TASK BRIEF:
Please repeat exactly the lines from the one containing "This screenshot has" through the last line of the records, both included, and nothing else, leaving out any pictures.

INPUT:
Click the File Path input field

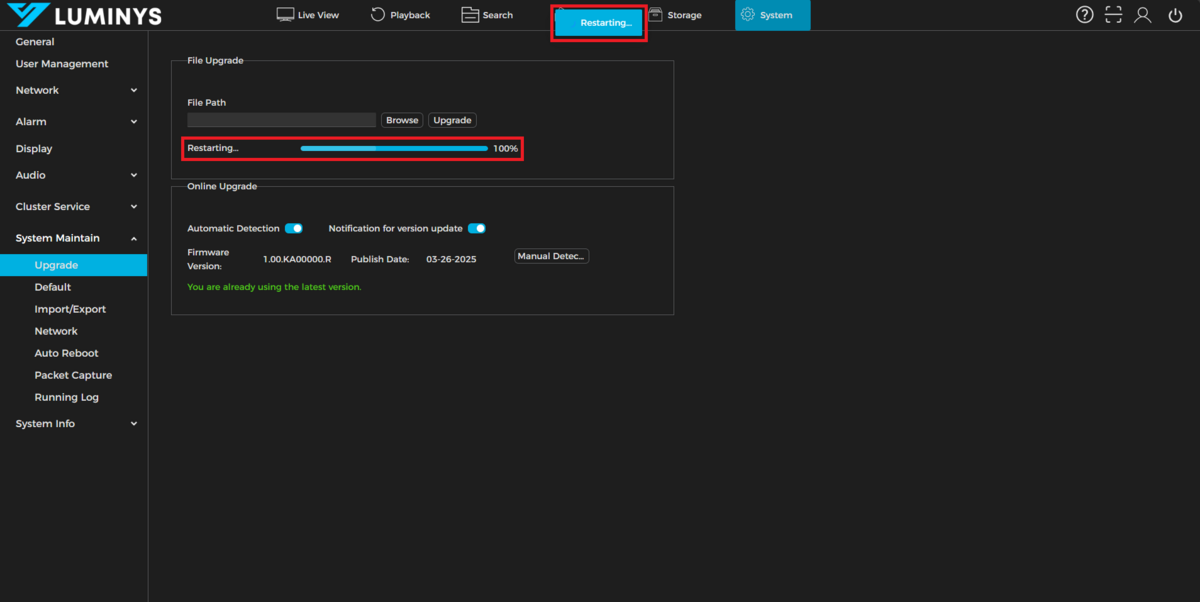281,120
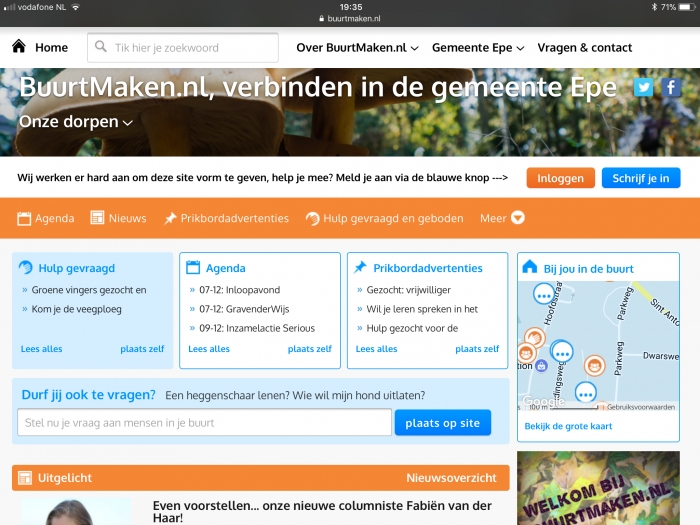The height and width of the screenshot is (525, 700).
Task: Expand the Onze dorpen dropdown
Action: pyautogui.click(x=76, y=122)
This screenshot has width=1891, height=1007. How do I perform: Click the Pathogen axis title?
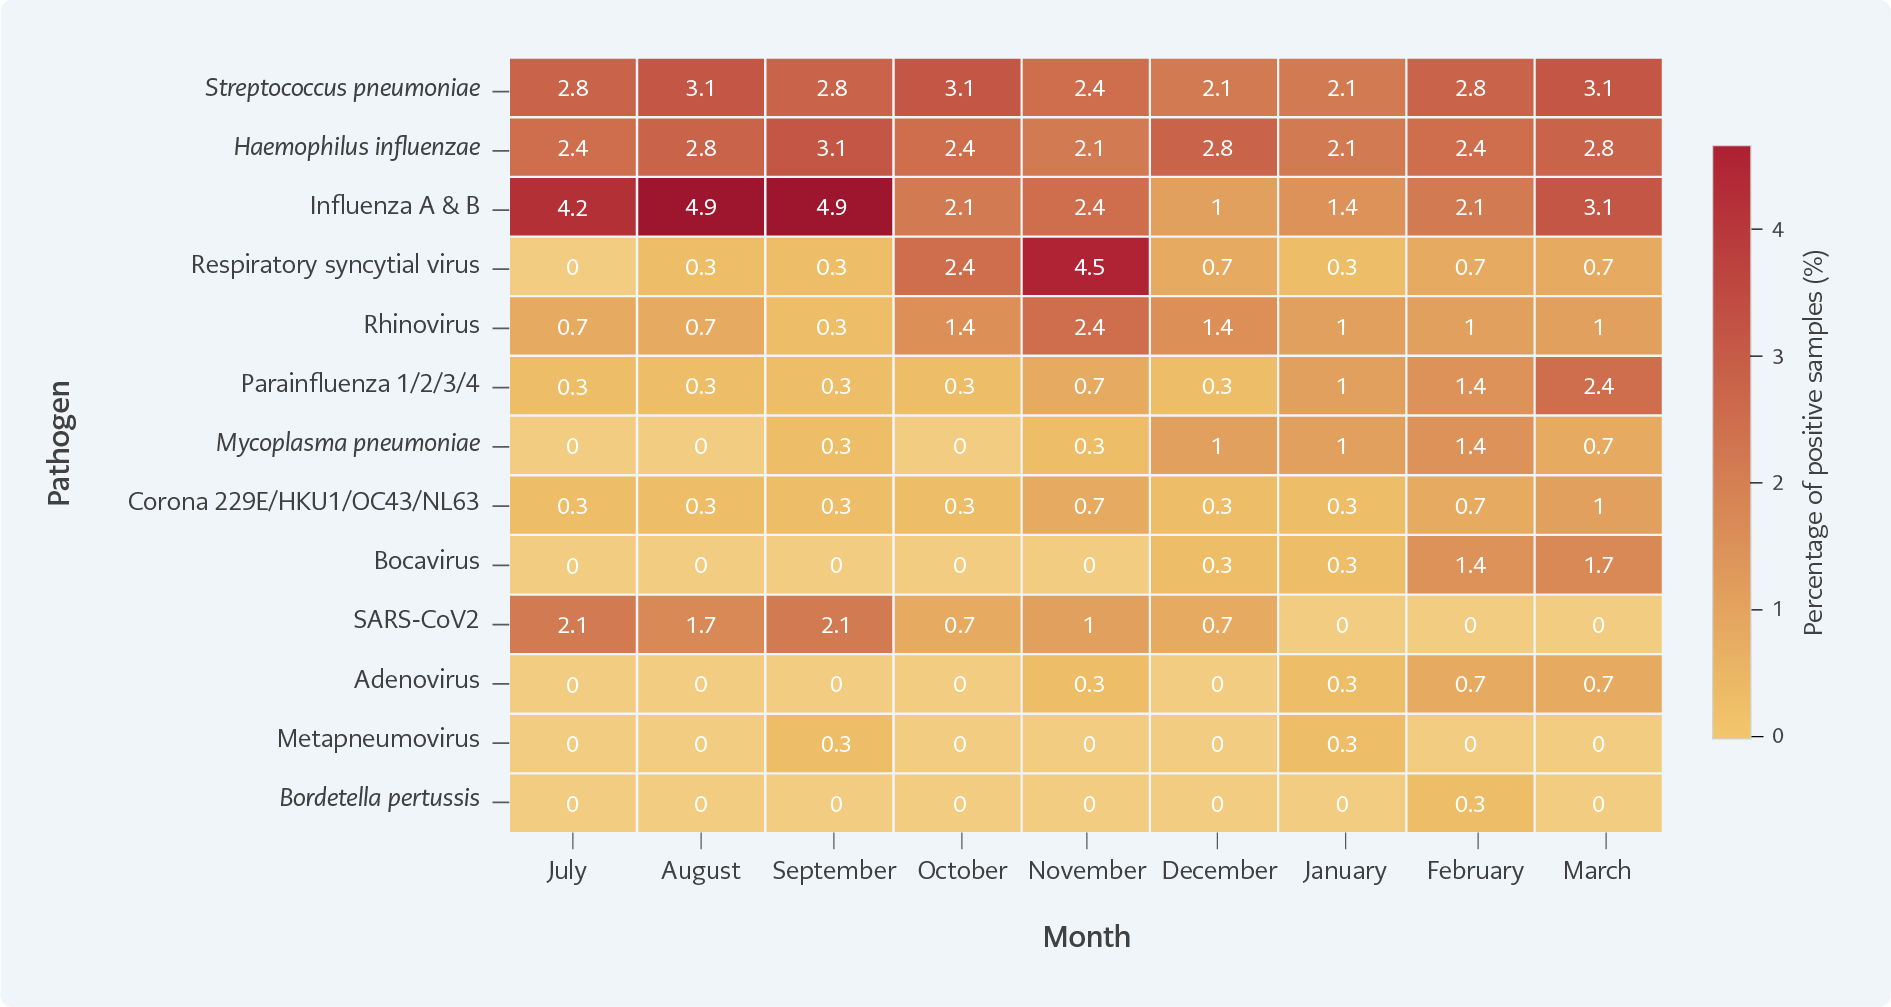click(59, 443)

ANSWER SPACE:
This screenshot has width=1891, height=1007. How do I perform: Click the Pathogen axis title?
click(59, 443)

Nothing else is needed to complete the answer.